Recommendations in the report for criminal justice personnel largely overlap with those included in the report reviewing opioid overdoses in people who were recently released from institutions.

Recent Release

The committee presents its longest list of recommendations for the population recently released from institutions — 26 recommendations, in all.

Thurgood said this was also the largest group of fatalities reviewed: The committee looked at six cases in which the people were recently released from psychiatric hold or substance abuse treatment, 11 cases in which people were recently released from surgery or hospitalization, and 19 cases in which people were recently released from jail or prison.

In evaluating fatalities in the recently released population, the committee chose cases in which fatalities occurred within a month of leaving an institutional setting where they spent at least one night.

The committee found that prescription opioids accounted for 32% of opioid overdose fatalities in people recently released from hospitals, while illicit opioids only accounted for 3%. In contrast, 11% of deaths following release from jail, prison, or a detention facility came as a result of prescription opioids, while 28% resulted from illicit opioids.


Image: Opioid Fatality Review Committee


It also found a difference between males and females: The majority of deaths among males happened between the ages of 25 and 34 — in females, the most common age range when opioid overdose deaths occurred was between 45 and 54.

To prevent future deaths in the recently released population, the committee advises that several actions be taken prior to releasing an inmate from prison, jail, or other detention facility. Those actions include: providing risk assessment and referral services at release if they’re experiencing substance use disorder, to begin MAT while they’re still incarcerated, and to expand hepatitis C testing and treatment in jails.

Among the many other recommendations in the report: that health care providers establish “a peer follow-up protocol in hospitals/treatment centers” before releasing someone from hospitalization for a mental health crisis and that they screen patients receiving mental health treatment for substance use disorder.

Gabapentin and prescription opioids

Thurgood said 11 of the 58 deaths reviewed were related to co-prescribing of gabapentin and opioids.

Gabapentin, this report reads, is “an anticonvulsant drug commonly used for the treatment of chronic pain,” which is “widely perceived as being a safe alternative to opioids, because of the supposed non-abusive potential.”

Prescriptions for the drug across the U.S. increased from 39 million to 64 million between 2012 and 2016, according to data from the QuintilesIMS Institute (now the IQVIA Institute).

The report says that the drug is particularly hazardous when taken with opioids, since both drugs suppress breathing.

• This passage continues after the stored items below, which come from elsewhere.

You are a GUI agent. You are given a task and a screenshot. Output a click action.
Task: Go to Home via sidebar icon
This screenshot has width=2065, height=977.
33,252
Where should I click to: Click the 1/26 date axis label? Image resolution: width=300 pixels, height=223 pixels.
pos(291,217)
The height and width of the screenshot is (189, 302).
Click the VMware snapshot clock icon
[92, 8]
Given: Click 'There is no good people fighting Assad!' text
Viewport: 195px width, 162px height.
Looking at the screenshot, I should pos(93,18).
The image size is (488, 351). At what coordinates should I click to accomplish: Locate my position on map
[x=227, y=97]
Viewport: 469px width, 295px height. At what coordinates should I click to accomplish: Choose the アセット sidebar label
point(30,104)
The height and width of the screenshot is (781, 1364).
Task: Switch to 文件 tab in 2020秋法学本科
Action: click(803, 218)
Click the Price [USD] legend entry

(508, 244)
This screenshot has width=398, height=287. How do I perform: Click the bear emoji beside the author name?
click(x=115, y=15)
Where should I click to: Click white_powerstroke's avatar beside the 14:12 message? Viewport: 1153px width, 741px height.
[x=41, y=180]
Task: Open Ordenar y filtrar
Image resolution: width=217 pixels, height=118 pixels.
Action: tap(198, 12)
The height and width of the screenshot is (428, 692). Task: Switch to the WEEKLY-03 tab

If gabapentin is taken with an opioid, the report reads, “there is a 49% higher risk of dying.”

Notable statistics in the report: 64% of the deaths reviewed related to gabapentin and a prescription opioid took place in females, and the rate of death per 100,000 people was highest in people ages 45 to 54.

The 12-item list of recommendations in this population’s report is the shortest among the three, and includes recommendations to increase research in order to “better understand the prevalence of gabapentin misuse” and conduct surveys.

Others on the list include:

  • “Encourage physicians to co-prescribe naloxone with every opioid prescription;”
  • “Increase funding and access to substance use disorder and mental health treatment options, especially in rural areas;” and
  • “Develop and implement universal screening tool to identify, reduce, and prevent problematic use, abuse, and dependence on illicit and prescription opioids.”

A bill that would have established the committee in state statute passed out of the House and passed on 2nd reading the Senate in the 2019 session, but stopped short of the finish line. A fiscal note attached to the bill would’ve created a new position within the Office of the Medical Examiner for reviewing overdose and suicide fatalities.

This year, Thurgood says the committee will begin looking at “current or former military members, veterans who struggle with substance use disorder or died of overdose.”